• [Exercise details]: Provide again, from the entries below, every line from the one containing "Task: Open the Edit link in the first row" through the one containing "Task: Click the 搜索 search button", exactly as written, and no other line.

##### Task inputs

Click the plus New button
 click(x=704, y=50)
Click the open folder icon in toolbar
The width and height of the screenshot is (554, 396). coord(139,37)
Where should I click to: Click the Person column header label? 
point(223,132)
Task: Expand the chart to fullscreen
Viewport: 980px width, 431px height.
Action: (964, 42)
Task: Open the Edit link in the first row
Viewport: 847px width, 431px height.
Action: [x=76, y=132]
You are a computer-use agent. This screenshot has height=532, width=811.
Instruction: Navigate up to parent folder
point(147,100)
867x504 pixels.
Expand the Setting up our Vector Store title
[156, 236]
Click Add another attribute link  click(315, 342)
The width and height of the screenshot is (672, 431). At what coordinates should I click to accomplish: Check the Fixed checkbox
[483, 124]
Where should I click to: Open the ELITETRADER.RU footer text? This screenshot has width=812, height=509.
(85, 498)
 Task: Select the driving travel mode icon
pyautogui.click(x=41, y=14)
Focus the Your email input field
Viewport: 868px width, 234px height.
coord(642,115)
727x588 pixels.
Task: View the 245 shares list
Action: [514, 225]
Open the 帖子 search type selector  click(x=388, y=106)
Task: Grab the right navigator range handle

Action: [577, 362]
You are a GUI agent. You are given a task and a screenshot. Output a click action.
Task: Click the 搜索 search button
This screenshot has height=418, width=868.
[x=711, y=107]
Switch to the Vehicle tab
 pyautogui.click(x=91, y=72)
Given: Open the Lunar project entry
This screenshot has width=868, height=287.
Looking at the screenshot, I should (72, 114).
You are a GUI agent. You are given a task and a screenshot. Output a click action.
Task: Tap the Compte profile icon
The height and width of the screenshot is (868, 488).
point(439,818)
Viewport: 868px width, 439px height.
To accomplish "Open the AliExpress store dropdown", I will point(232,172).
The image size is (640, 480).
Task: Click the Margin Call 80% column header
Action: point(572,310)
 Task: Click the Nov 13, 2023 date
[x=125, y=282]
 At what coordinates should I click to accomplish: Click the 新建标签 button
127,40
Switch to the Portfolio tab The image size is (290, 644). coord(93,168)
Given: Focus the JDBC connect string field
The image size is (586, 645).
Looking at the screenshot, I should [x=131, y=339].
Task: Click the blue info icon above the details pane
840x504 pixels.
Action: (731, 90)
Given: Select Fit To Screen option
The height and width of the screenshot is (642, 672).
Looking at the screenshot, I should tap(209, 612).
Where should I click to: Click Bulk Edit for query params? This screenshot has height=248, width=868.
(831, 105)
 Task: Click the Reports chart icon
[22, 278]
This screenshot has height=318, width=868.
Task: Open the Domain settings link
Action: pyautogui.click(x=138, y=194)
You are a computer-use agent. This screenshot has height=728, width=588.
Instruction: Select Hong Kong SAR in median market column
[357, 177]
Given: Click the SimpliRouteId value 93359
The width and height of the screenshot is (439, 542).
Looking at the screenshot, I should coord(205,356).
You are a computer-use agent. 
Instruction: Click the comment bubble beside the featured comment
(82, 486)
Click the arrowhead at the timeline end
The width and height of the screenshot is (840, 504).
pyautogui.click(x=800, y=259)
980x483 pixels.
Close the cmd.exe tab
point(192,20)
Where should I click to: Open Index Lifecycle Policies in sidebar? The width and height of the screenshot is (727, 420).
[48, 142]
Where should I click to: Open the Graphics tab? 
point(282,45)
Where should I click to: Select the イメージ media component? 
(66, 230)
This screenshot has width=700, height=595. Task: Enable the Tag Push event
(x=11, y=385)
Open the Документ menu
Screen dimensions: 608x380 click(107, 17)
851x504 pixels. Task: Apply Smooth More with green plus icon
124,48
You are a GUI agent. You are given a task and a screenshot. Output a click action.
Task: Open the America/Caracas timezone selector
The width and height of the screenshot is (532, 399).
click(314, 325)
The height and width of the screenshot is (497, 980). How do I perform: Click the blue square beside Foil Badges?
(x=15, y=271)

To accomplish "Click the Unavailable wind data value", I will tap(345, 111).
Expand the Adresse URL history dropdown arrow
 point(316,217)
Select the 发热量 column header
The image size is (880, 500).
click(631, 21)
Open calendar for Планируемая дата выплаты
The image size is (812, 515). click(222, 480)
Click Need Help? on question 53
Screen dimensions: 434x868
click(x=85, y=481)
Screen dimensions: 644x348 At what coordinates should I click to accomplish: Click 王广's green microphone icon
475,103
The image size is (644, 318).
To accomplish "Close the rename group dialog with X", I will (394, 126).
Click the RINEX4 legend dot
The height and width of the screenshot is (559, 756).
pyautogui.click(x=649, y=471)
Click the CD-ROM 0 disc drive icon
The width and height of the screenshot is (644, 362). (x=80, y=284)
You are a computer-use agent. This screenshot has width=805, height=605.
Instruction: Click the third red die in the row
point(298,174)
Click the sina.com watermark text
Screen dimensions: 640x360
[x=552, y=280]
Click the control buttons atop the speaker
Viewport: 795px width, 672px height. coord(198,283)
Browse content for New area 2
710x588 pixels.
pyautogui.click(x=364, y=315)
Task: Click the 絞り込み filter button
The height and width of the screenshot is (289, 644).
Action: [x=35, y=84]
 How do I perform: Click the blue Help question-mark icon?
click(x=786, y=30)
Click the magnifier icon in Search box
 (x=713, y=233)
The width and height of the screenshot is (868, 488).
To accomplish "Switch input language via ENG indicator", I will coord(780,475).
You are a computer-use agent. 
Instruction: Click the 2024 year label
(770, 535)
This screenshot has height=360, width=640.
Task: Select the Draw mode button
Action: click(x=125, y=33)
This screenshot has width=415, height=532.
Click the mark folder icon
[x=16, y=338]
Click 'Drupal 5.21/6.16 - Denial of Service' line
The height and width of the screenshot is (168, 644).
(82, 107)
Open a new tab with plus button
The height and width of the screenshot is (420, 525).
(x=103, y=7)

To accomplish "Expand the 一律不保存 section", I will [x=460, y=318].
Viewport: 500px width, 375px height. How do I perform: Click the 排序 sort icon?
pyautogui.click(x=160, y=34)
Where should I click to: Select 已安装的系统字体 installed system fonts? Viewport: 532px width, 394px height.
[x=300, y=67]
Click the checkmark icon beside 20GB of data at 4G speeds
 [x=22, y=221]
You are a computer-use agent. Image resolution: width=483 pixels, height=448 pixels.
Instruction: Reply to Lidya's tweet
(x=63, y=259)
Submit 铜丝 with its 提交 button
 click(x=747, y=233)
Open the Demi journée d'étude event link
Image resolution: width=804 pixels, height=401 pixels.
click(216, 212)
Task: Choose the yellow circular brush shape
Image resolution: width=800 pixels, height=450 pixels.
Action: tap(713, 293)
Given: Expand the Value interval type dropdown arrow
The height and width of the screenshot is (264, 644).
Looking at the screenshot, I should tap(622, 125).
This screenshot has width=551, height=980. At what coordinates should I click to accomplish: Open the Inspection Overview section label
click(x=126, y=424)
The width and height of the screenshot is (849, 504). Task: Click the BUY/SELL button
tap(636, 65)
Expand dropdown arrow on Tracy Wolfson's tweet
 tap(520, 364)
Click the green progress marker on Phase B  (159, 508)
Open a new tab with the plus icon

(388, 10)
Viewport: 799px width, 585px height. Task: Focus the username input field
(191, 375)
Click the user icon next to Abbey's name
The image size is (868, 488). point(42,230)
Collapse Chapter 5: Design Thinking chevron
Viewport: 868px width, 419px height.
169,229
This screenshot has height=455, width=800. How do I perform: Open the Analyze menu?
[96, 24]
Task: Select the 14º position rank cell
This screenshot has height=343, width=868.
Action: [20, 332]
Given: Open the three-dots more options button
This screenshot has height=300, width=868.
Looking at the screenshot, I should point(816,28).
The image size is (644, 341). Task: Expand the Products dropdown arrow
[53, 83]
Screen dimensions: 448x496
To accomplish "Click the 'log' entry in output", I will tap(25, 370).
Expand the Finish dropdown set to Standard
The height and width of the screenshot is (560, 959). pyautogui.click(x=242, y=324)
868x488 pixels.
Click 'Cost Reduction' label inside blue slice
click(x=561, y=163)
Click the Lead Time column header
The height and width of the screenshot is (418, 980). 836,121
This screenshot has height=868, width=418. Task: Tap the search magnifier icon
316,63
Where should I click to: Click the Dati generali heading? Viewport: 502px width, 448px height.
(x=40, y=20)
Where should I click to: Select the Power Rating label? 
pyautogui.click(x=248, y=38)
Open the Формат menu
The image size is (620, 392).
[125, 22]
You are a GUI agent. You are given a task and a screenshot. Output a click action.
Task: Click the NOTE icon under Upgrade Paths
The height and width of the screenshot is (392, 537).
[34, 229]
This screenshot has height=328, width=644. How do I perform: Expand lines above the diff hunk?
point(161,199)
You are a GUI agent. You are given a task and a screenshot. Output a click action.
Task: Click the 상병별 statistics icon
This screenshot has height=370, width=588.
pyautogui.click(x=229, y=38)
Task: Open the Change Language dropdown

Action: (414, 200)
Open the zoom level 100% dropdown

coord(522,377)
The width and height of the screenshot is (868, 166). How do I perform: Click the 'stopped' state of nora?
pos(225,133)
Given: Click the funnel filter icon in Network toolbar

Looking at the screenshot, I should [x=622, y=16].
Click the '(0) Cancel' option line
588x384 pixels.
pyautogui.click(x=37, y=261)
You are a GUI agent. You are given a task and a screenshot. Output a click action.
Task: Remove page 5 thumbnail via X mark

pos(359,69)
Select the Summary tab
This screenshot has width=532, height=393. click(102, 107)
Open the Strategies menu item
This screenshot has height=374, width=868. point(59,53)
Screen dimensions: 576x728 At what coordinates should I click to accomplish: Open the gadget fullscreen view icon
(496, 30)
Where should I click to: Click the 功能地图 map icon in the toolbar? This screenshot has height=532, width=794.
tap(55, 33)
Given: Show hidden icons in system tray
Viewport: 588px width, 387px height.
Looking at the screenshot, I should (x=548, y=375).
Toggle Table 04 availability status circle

##########

• [Answer]:
Task: Open the Edit link in the first row
Viewport: 847px width, 431px height.
Action: [x=76, y=132]
You are a computer-use agent. This screenshot has height=532, width=811.
Instruction: Navigate up to parent folder
point(147,100)
867x504 pixels.
Expand the Setting up our Vector Store title
[156, 236]
Click Add another attribute link  click(315, 342)
The width and height of the screenshot is (672, 431). At what coordinates should I click to accomplish: Check the Fixed checkbox
[483, 124]
Where should I click to: Open the ELITETRADER.RU footer text? This screenshot has width=812, height=509.
(85, 498)
 Task: Select the driving travel mode icon
pyautogui.click(x=41, y=14)
Focus the Your email input field
Viewport: 868px width, 234px height.
coord(642,115)
727x588 pixels.
Task: View the 245 shares list
Action: [514, 225]
Open the 帖子 search type selector  click(x=388, y=106)
Task: Grab the right navigator range handle

Action: [577, 362]
You are a GUI agent. You are given a task and a screenshot. Output a click action.
Task: Click the 搜索 search button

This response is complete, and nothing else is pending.